## [TESTO CITATO]
'''

Corriere della Sera - La Lettura
Un pianeta di fantasmi. Siamo noi
Viaggi Sessant’anni fa uscì «Solaris» di Stanisław Lem, romanzo di fantascienza che ha avuto fortuna anche al cinema (due volte) e a teatro. Ora lo sta provando a Genova Andrea De Rosa: «In realtà racconto la Terra, mistero in cui ci troviamo»
Un’astronave, un viaggio, un pianeta alieno, Solaris. Reso popolare dal film di Andrej Tarkovskij (1932-1986), premio speciale della giuria al Festival di Cannes 1972, il romanzo di fantascienza dello scrittore polacco Stanisław Lem, pubblicato nel 1961, è stato adattato per il palcoscenico nel 2019 dal drammaturgo scozzese David Greig — e messo in scena, nello stesso anno, dal regista australiano Matthew Lutton a Melbourne ed Edimburgo.

'''

## [CONSEGNE]
1. Traduci in inglese questa frase dell'articolo su «Solaris»: «Reso popolare dal film di Andrej Tarkovskij (1932-1986), premio speciale della giuria al Festival di Cannes 1972, il romanzo di fantascienza dello scrittore polacco Stanisław Lem, pubblicato nel 1961, è stato adattato per il palcoscenico nel 2019 dal drammaturgo scozzese David Greig — e messo in scena, nello stesso anno, dal regista australiano Matthew Lutton a Melbourne ed Edimburgo.»
2. Scrivi il seguito dell'articolo su «Solaris», partendo dopo l'ultima frase riportata.
I dati riportati di seguito sono materiale a sé, distinto dall'articolo su «Solaris».

## [DATI GREZZI]
'''

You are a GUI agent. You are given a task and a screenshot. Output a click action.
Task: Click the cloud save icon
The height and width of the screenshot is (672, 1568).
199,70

'''

## [RISULTATI PER CONSEGNA]
1. Made popular by the film by Andrei Tarkovsky (1932-1986), winner of the special jury prize at the 1972 Cannes Film Festival, the science fiction novel by Polish writer Stanisław Lem, published in 1961, was adapted for the stage in 2019 by Scottish playwright David Greig — and staged, in the same year, by Australian director Matthew Lutton in Melbourne and Edinburgh.

2.
Il richiamo dell’inconoscibile ha attirato nell’imperscrutabile mondo alieno di Solaris anche Andrea De Rosa, regista dopo la laurea in Filosofia, in prova con il cast (Federica Rosellini, Giulia Mazzarino, Sandra Toffolatti, Werner Waas e, in video, Umberto Orsini) al Teatro Gustavo Modena di Genova. Dove, salvo diverse disposizioni, lo spettacolo debutterà dal 9 al 22 aprile con scene e costumi di Simone Mannino; le musiche del sound designer G.U.P. Alcaro; il disegno luci di Pasquale Mari; le proiezioni video di DWok. Tappa successiva, il Mercadante di Napoli, dal 28 aprile al 9 maggio.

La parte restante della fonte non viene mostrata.